Where in the material does the word "computer" appear? Copy each line that has it.
####################
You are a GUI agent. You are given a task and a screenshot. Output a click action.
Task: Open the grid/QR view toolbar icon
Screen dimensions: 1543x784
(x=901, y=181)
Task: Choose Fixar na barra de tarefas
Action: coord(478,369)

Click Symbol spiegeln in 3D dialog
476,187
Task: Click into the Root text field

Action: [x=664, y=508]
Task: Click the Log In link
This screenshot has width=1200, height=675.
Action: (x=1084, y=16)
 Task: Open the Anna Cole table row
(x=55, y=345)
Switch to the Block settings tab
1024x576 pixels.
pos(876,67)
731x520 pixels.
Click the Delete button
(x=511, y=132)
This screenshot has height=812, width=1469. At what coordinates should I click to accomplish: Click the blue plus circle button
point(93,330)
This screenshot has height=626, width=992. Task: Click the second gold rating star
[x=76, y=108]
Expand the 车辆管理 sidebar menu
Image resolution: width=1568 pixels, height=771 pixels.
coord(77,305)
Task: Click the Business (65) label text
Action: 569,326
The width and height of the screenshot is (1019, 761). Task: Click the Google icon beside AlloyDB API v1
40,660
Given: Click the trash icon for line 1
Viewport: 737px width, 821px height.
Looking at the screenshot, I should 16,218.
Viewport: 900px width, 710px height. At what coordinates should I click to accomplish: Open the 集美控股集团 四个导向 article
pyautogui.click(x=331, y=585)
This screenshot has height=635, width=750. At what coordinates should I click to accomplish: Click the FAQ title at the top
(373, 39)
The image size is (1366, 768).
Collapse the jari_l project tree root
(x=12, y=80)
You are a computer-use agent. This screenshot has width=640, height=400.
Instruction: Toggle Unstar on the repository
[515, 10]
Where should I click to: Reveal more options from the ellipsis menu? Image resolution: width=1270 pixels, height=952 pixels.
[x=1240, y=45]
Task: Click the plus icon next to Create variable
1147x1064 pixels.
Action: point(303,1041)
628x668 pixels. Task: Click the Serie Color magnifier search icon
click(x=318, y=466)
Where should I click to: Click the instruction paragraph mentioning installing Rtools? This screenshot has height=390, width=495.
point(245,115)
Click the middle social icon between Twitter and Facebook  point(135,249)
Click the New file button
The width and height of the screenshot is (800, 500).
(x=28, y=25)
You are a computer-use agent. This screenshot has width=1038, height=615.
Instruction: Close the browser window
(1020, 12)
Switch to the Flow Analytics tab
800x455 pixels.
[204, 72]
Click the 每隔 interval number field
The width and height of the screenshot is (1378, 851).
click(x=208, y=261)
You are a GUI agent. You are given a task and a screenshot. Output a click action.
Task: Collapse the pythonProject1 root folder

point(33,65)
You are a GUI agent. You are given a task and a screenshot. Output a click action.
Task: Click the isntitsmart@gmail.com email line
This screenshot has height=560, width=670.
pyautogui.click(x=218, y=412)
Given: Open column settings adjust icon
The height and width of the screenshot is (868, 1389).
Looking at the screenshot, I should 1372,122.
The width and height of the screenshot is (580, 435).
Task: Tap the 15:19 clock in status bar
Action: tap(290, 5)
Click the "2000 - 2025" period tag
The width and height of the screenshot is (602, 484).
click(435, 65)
####################
[ANSWER]
You are a computer-use agent. This screenshot has width=640, height=400.
You are a computer-use agent. This screenshot has width=1038, height=615.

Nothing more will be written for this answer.